I have often wondered whether Nigeria’s post-civil war constitution did not emulate the substance of Mobutu’s “geopolitique”, particularly in its inclusion of the “federal character” clause, requiring that key federal institutions reflect the federal character of Nigeria. As I understand this requirement, the key federal institutions are three: the federal army, the federal civil service, and federal universities. For these institutions to reflect federal character, enrollment is driven by a state-based quota system whereby the quota for each state is in proportion to its share of the federal population. Finally, the right to compete for this quota does not belong to all those who live in a state, but only to those who can claim to be “indigenous” to the state in question, meaning that not only they but also their father be born in that state.
It is possible that this provision was adopted as a form of affirmative action for those parts of the country which had lagged behind in educational and social development during the colonial period and that its purpose was to ensure them fair representation in key federal institutions, one proportional to their weight in the population. The question I have in mind does not concern motive, but consequence. My question is: have the unintended consequences of this provision – its costs – come to outweigh its intended benefits for Nigeria?
The federal character principle has extended the colonial principal of Native Authority to key institutions in the federal state. Its unintended effect has been to turn federal citizenship into an extension of ethnically-defined membership of Native Authorities, thereby eroding it. By dividing Nigerian citizens into “indigines” and “non-indigines” – not of Nigeria but of individual states – for purposes of participation in national institutions, it has disenfranchised a growing number of Nigerian citizens, those who do not live in the states where they were born.

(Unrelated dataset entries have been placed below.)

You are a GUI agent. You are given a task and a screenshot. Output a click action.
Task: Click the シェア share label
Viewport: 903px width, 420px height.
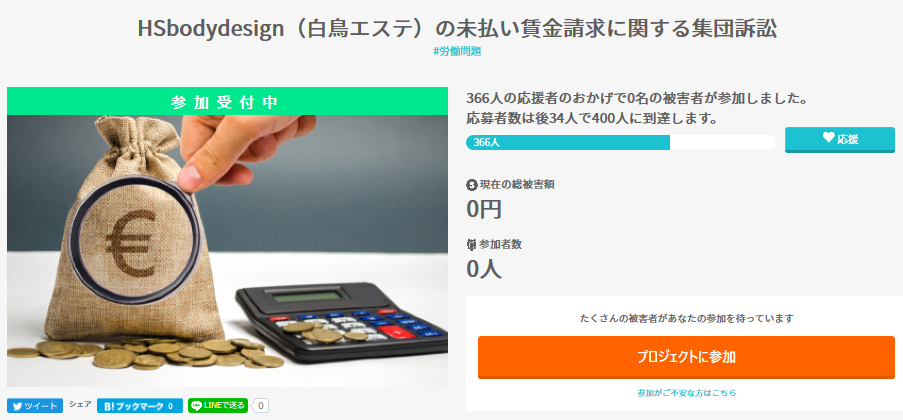[80, 404]
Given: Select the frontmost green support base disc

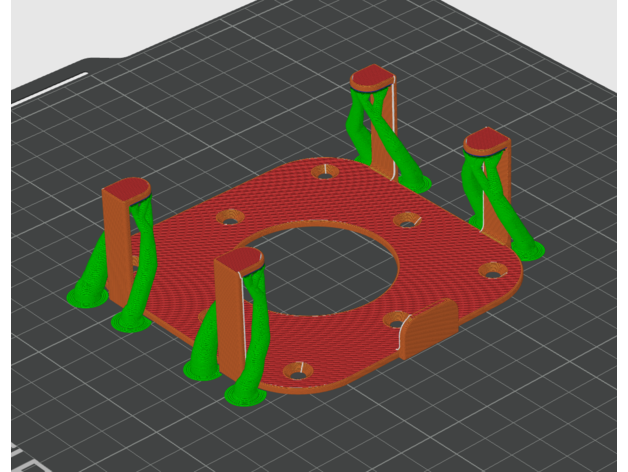Looking at the screenshot, I should point(244,396).
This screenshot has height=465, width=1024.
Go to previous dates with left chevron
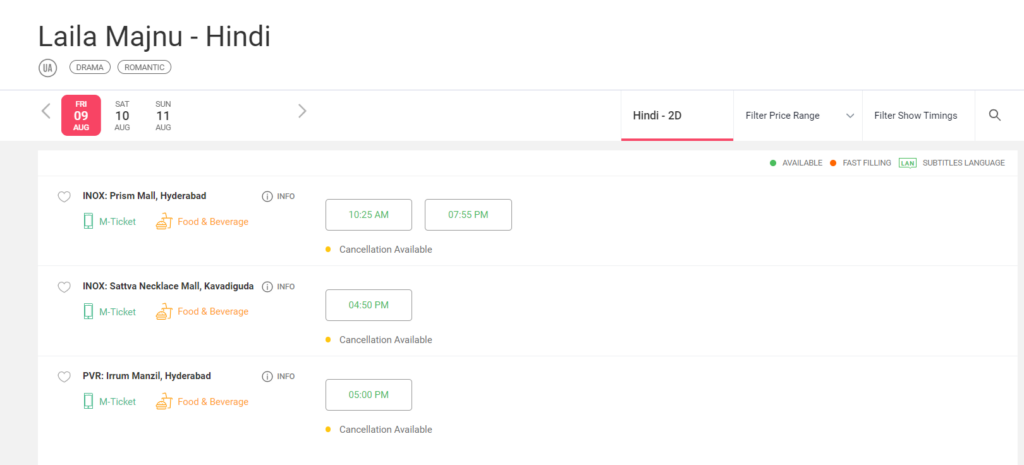(46, 111)
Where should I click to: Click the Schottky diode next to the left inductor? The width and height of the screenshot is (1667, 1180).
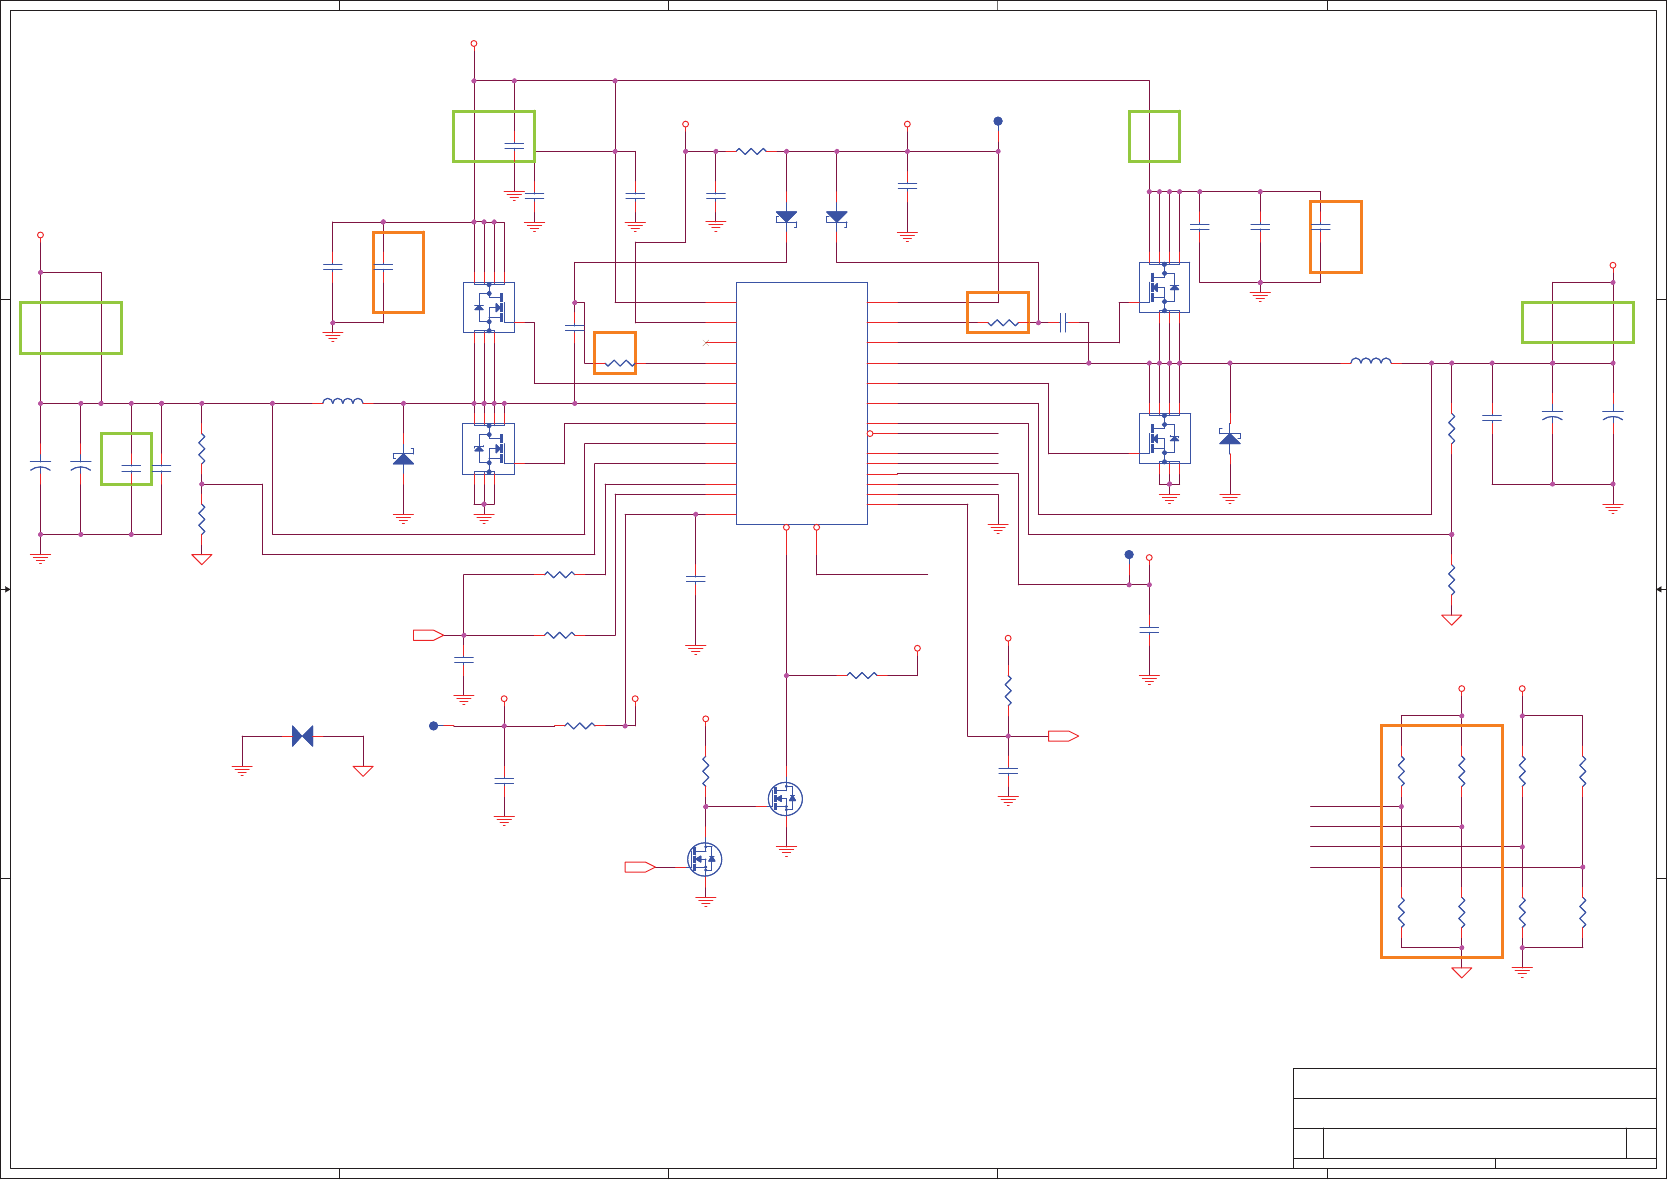[403, 457]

That Nigeria is increasingly integrated into a global economy, and has been the subject of market reforms, has intensified the contradiction between the market and the state as currently organized in Nigeria. The tendency of the market economy is to move more and more strata of the population away from the locality where they were born. This includes both rich and poor Nigerians: on the one hand, businessmen, industrialists, and professionals, and on the other, unemployed workers and landless peasants. The state system, in contrast, disenfranchises precisely those who move. The state system penalizes precisely those the economy dynamizes. The least dynamic sectors of the population respond to this situation by calling for a defense of their “customary” rights, and the most dynamic rally around the principle of a “national” citizenship. One lesson of Congo and Sudan is that it may be time to rethink the legacy of both the colonial past and the reforms you undertook to end the civil war.